# STUDY PERMITS FOR MINORS WHOSE PARENTS ARE PRP HOLDERS



## Eusoph SA (Jan 9, 2020)

Greetings to you all. I am wondering if someone could assist me with information here. Is it possible for minors to apply for study visa while they are on visitors Permits. Children under the age of 18, whose parents are on Permanent Residence. What is your opinion?.Those who had the same experience, kindly assist.


----------



## jollem (Nov 9, 2016)

Eusoph SA said:


> Greetings to you all. I am wondering if someone could assist me with information here. Is it possible for minors to apply for study visa while they are on visitors Permits. Children under the age of 18, whose parents are on Permanent Residence.
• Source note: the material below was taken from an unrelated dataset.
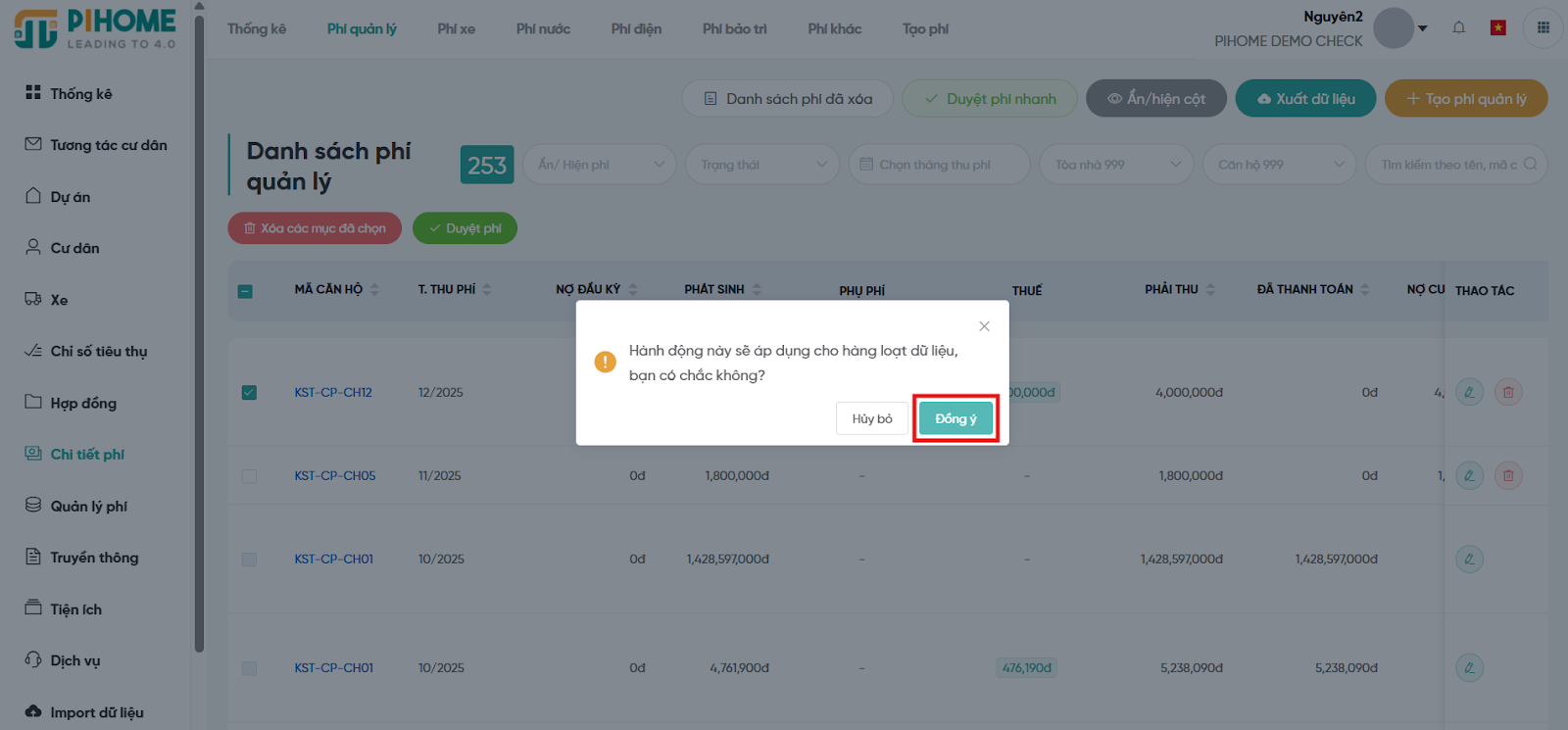Uncheck the KST-CP-CH12 row checkbox
Viewport: 1568px width, 730px height.
coord(249,392)
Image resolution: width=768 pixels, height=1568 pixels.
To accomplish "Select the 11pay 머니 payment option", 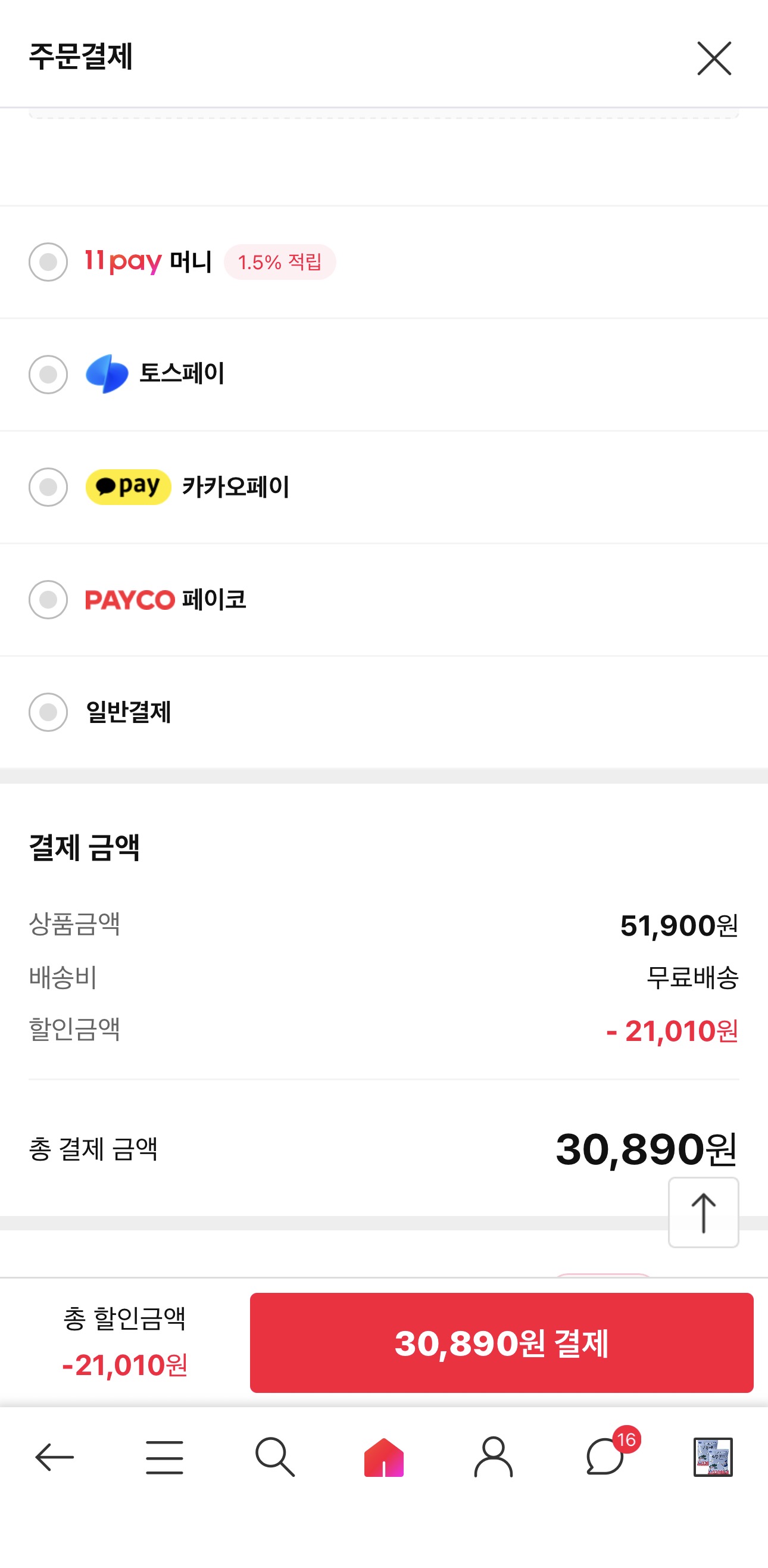I will point(48,262).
What is your opinion?.Those who had the same experience, kindly assist.


Yes its possible. The fact of that the parents are permanent residence has no bearing on the study visa. The children just need to fulfill the requirements of a study visa such as medical aid, letters from school etc. And ofcoz who ever they are living with in the country need to be legal.


----------



## Eusoph SA (Jan 9, 2020)

jollem said:


> Yes its possible. The fact of that the parents are permanent residence has no bearing on the study visa. The children just need to fulfill the requirements of a study visa such as medical aid, letters from school etc. And ofcoz who ever they are living with in the country need to be legal.


Thank you so much for your insight. We have been waiting for the outcome for 55 working days now without an feedback. How long does this category normally take?


----------



## Eusoph SA (Jan 9, 2020)

Eusoph SA said:


> Thank you so much for your insight. We have been waiting for the outcome for 55 working days now without an feedback. How long does this category normally take?


YES, the outcome has just been dispatched from VFS centre to VFC, it took exactly 60 working days from the date the application was received at DHA


----------



## jollem (Nov 9, 2016)

Eusoph SA said:


> YES, the outcome has just been dispatched from VFS centre to VFC, it took exactly 60 working days from the date the application was received at DHA


 Congrats. Let us know once you have collected the outcome.


----------



## Eusoph SA (Jan 9, 2020)

jollem said:


> Congrats. Let us know once you have collected the outcome.


Good day. Thanks very much for giving me assurance and hope. I have collected the outcome. It is positive.


----------